Lista de tarefas:
**a)** Partindo das palavras "Basta alfabetizar? É" e parando depois de "letramento de jovens e adultos?", reproduza o trecho da resenha sobre a coleção Literatura para Todos, substituindo "jovens e adultos" por "neoleitores".
**b)** Segundo a resenha sobre a coleção Literatura para Todos, em que ano o Concurso Literatura para Todos premiou dez obras inéditas?
**c)** Dê continuidade à resenha sobre a coleção Literatura para Todos a partir do ponto em que ela termina.

Documento:
RESENHAS
Ira Maria Maciel
Doutora em psicologia escolar e desenvolvimento humano pela Universidade de São Paulo (USP). Foi professora adjunta da Universidade do Estado do Rio de Janeiro (UERJ). Atualmente é pesquisadora e consultora na área de educação e cultura, tecnologia da informação e comunicação, assim como em educação a distância. E-mail: maciel@centroin.com.br
Coleção Literatura para Todos. Brasília: Ministério da Educação, 2006.
Basta alfabetizar? É possível reverter a situação de desigualdade de acesso ao livro e à informação? Como enfrentar a enorme carência de livros produzidos para o período de pós-alfabetização de jovens e adultos? É necessário que as classes populares continuem sem acesso à literatura? Por que continuar a oferecer a jovens e adultos livros que não atendem ao seu perfil cultural? Como favorecer o processo de letramento de jovens e adultos?
A coleção Literatura para Todosinscreve-se como uma ação inovadora/fundadora que procura avançar no enfrentamento dessas questões, inaugurando uma produção de textos específicos de literatura para neoleitores jovens e adultos. Sua gênese está no Projeto de Leituração, criado pelo Ministério da Educação (MEC), por meio da Secretaria de Educação Continuada, Alfabetização e Diversidade (SECAD) e a promoção do Concurso Literatura para Todos, que premiou, em 2006, dez obras inéditas para neoleitores jovens e adultos procedentes do Programa Brasil Alfabetizado.

Dados fornecidos:
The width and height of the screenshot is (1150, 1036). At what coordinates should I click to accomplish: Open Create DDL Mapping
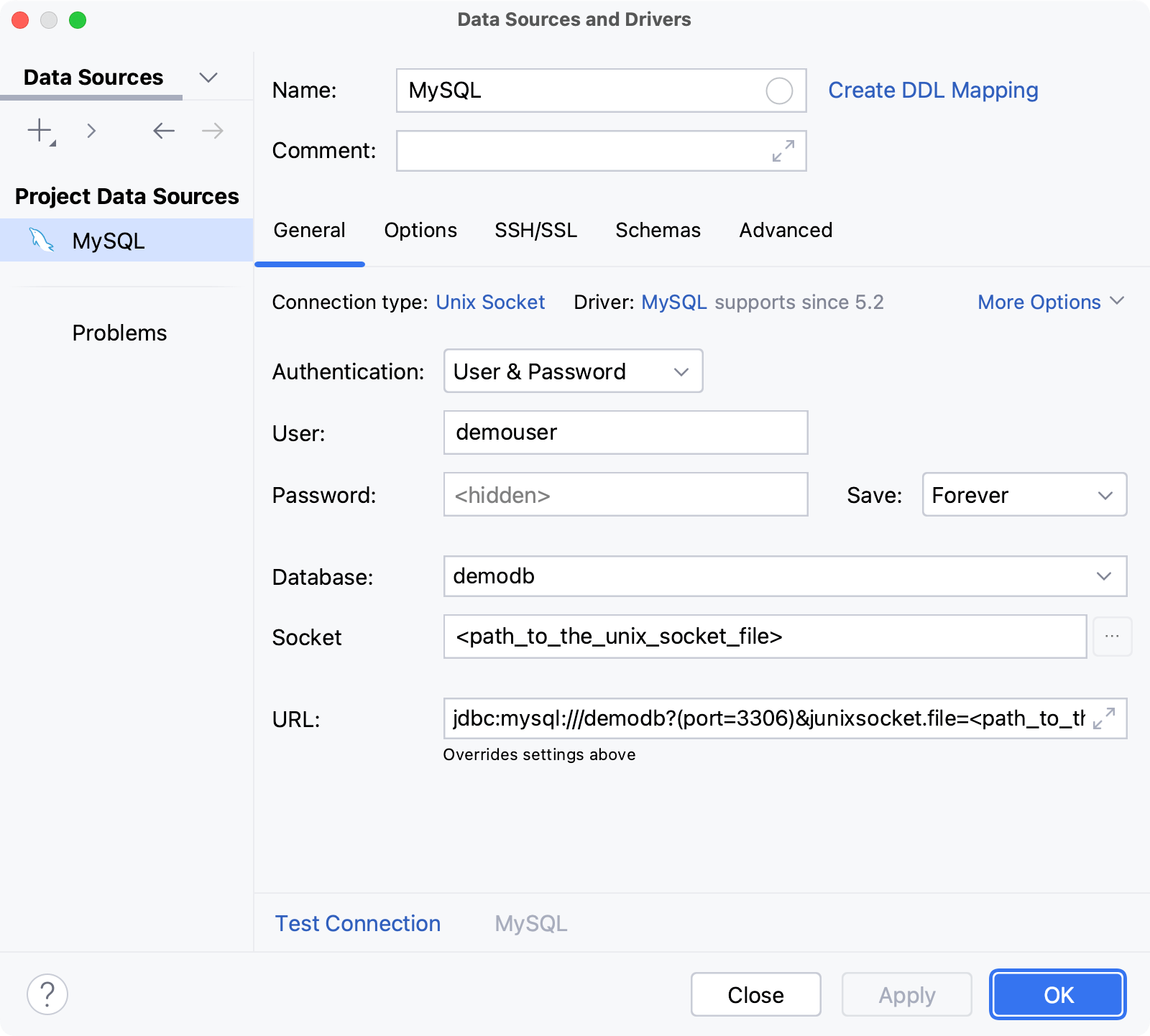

Respostas das tarefas:
**a)**
Basta alfabetizar? É possível reverter a situação de desigualdade de acesso ao livro e à informação? Como enfrentar a enorme carência de livros produzidos para o período de pós-alfabetização de neoleitores? É necessário que as classes populares continuem sem acesso à literatura? Por que continuar a oferecer a neoleitores livros que não atendem ao seu perfil cultural? Como favorecer o processo de letramento de neoleitores?

**b)** Em 2006.

**c)**
A construção da coleção envolveu nove meses de trabalhos, nos quais os critérios para a seleção das obras especificados no edital do concurso foram exaustivamente debatidos e discutidos. Participaram dessa construção Timothy Ireland (coordenador geral), Tancredo Maia Filho (coordenador técnico) e Ira Maria Maciel (coordenadora pedagógica). A Comissão de Pré-Seleção foi integrada por Cristiane Costa, Heitor Ferraz, Júlio Diniz e Maria de Luz Cristho, profissionais com vasta experiência nas áreas de ensino, pesquisa e análise de textos literários. Fizeram parte da Comissão Julgadora os escritores Antônio Torres, Marcelino Freire, Moacyr Scliar, Milton Hatoum, Rubens Figueiredo, a editora Heloísa Jahn e as professoras e pesquisadoras Jane Paiva, Ligia Cademartori eMagda Soares. A pluralidade dessa Comissão e sua competência profissional foram fatores que contribuíram para minimizar o enorme desafio de selecionar entre os 2.100 originais recebidos os dez livros publicados em 2006.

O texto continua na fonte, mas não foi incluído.